Le Monde, France
07 février 2005
A Ankara, Jean-Louis Debré et le premier ministre turc ont ouvert un dialogue sans concession ;
Le président de l'Assemblée nationale effectue, depuis le 3 février,
une visite de trois jours en Turquie. Il est accompagné des quatre
présidents de groupe parlementaire
Patrick Roger
ANKARA de notre envoyé spécial
En l'espace de quelques jours, deux Français ont eu, cette semaine,
les honneurs de la presse turque. Celle-ci a d'abord consacré ses
titres au transfert de Nicolas Anelka, qui vient de signer pour trois
ans au club de football de Fenerbahce. Elle a ensuite commenté
l'arrivée, jeudi 3 février, du président de l'Assemblée nationale,
Jean-Louis Debré, accompagné des présidents des quatre groupes
représentés au Palais-Bourbon, Bernard Accoyer (UMP), Hervé Morin
(UDF), Jean-Marc Ayrault (PS) et Alain Bocquet (PCF).

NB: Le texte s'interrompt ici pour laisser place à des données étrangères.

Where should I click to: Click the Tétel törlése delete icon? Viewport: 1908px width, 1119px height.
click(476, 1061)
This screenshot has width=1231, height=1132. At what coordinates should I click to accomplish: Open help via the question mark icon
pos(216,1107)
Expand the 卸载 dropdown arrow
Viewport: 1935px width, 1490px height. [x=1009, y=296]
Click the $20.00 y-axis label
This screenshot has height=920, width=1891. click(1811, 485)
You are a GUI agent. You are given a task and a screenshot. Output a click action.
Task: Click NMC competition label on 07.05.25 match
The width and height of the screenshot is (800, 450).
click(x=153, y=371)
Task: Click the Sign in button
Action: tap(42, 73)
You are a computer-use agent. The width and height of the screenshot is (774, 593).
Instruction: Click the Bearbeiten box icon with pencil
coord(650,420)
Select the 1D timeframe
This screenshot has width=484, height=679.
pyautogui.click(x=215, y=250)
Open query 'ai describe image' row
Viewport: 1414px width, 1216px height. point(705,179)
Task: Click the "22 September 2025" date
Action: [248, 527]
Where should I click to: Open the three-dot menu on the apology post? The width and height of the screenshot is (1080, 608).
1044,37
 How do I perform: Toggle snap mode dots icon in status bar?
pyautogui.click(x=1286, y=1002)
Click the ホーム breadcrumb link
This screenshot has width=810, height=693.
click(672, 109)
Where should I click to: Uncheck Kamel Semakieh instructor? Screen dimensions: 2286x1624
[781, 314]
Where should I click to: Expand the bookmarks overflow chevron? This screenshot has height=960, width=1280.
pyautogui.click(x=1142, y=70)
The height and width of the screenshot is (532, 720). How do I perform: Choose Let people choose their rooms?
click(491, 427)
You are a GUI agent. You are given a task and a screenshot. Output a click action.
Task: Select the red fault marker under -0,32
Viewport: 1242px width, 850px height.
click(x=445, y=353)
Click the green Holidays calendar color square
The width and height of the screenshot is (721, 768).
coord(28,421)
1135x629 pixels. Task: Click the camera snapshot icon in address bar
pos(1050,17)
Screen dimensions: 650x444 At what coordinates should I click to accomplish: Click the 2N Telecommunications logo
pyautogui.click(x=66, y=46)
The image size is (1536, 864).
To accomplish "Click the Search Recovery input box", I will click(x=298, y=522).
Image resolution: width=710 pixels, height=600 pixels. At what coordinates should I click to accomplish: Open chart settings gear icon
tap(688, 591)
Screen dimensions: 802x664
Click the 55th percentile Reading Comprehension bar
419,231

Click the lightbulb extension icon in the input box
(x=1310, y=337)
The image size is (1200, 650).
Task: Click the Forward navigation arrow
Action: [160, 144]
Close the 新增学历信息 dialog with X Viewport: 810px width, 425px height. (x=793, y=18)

Cette visite intervient alors qu'aucun président de la République
française n'est venu en Turquie, depuis la visite de François
Mitterrand, en 1992. Le dernier déplacement effectué par un membre du
gouvernement remonte à 2003.
Au cours de leur séjour de trois jours à Ankara puis à Istanbul, les
parlementaires français ont rencontré les principales autorités
turques, mais aussi des représentants des milieux économiques,
d'organisations non gouvernementales ainsi que le patriarche arménien
Mesrob II. « Il faut se dire la vérité. Nous avons à vous écouter,
vous avez à nous entendre », a insisté M. Debré, pour qui « toutes
les questions sont légitimes ». Et toutes - Chypre, droits de
l'homme, réformes démocratiques, Arménie - auront été abordées, sans
ménagement.
Au premier ministre turc, Recep Tayyip Erdogan - qui était venu
plaider à Paris, en juillet 2004, la cause de son pays en vue de
l'ouverture d'un processus d'adhésion à l'Union européenne -, M.
Debré a expliqué que l'attitude de la Turquie à l'égard du génocide
arménien constituait un « vrai problème en France ». « Je suis déçu
de la France... Je ne savais pas que 400 000 Arméniens pouvaient
faire échouer un référendum », lui a répondu M. Erdogan.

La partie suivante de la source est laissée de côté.